Consumer watchdog found contaminants in all prepackaged edible fungi it tested

Hong Kong’s consumer watchdog said after testing 28 samples of prepackaged edible fungi sold on the market, 12 samples were found to contain at least 1 type of pesticide, while all contained metallic contaminants though unlikely to cause any significant health risk.

From August to September 2022, the Consumer Council sourced 10 samples of black fungus, 9 of white back black fungus, and 9 snow fungus from major retail outlets, with prices ranging from HK$12 to HK$99 per pack, equivalent to a unit price of HK$7.9 to HK$130.3 per 100g.

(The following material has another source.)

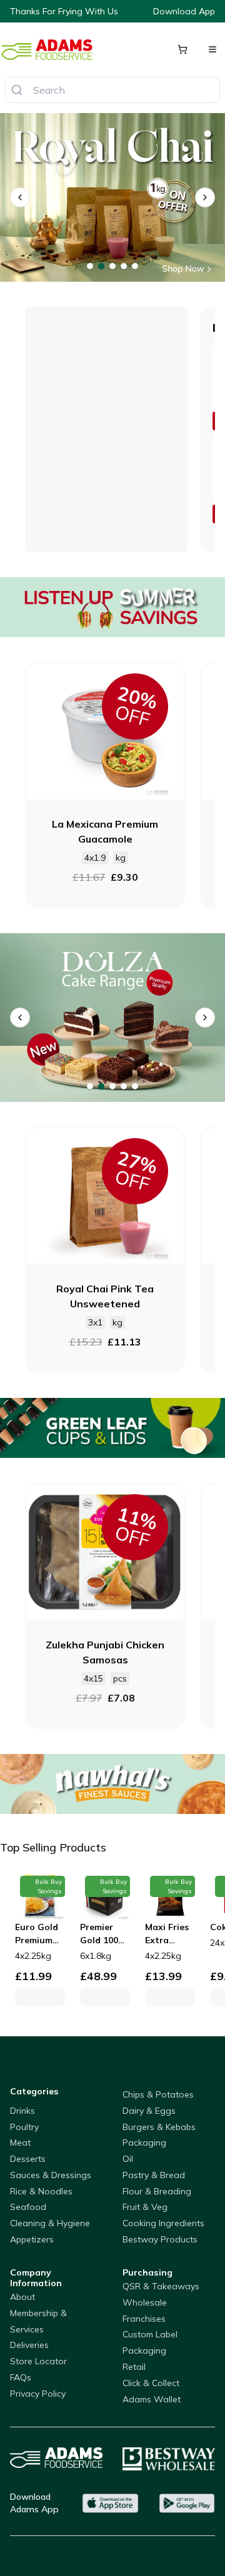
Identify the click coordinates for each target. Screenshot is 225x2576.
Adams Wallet (151, 2399)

The council said on Thursday that although pesticides and metallic contaminants were found in the samples, the amount detected was small, and as consumers tend to consume a limited serving size of edible fungi each time, in which the overall risk is not significant.

The test found 2 black fungus samples and 2 white back black fungus samples, each contained 1 pesticide residue, but by using a conversion factor to extrapolate residues in their fresh state, estimates were below the limits for fresh edible fungi under the Hong Kong Pesticide Residues in Food Regulation (Pesticide Regulation).

Meanwhile, among the snow fungus samples, 1 to 5 types of pesticide residues were detected in 8 samples. One sample labeled “organic” was found with residues of 4 types of pesticides, of which the level of Abamectin B1a would reach the maximum residue limit of the Pesticide Regulation.

“However, for a 60kg adult, assuming no other dietary exposure to the pesticide in question, would need to consume 207g of the sample - about 21 bowls cooked - per day to pose a health risk,” the council noted.

The council urges the industry to conduct regular product tests to ensure pesticide residues in their products comply with the relevant regulations.

Separately, the watchdog reminded members of the public to avoid soaking the fungi for too long in view of the possible risk of Bongkrekic Acid Poisoning.

It said consumers should note that soaking at room temperature should not be too long, usually no more than 2 hours; otherwise, it should take place in a refrigerator.

“This is because soaked snow fungus, black fungus, and white back black fungus are more susceptible to contamination by the bacterium Burkholderia cocovenenans, which may produce toxic bongkrekic acid.

“This toxin, once produced, cannot be destroyed by washing or cooking and may cause abdominal pain and vomiting, or in severe cases, cause deranged liver function and even death,” it added.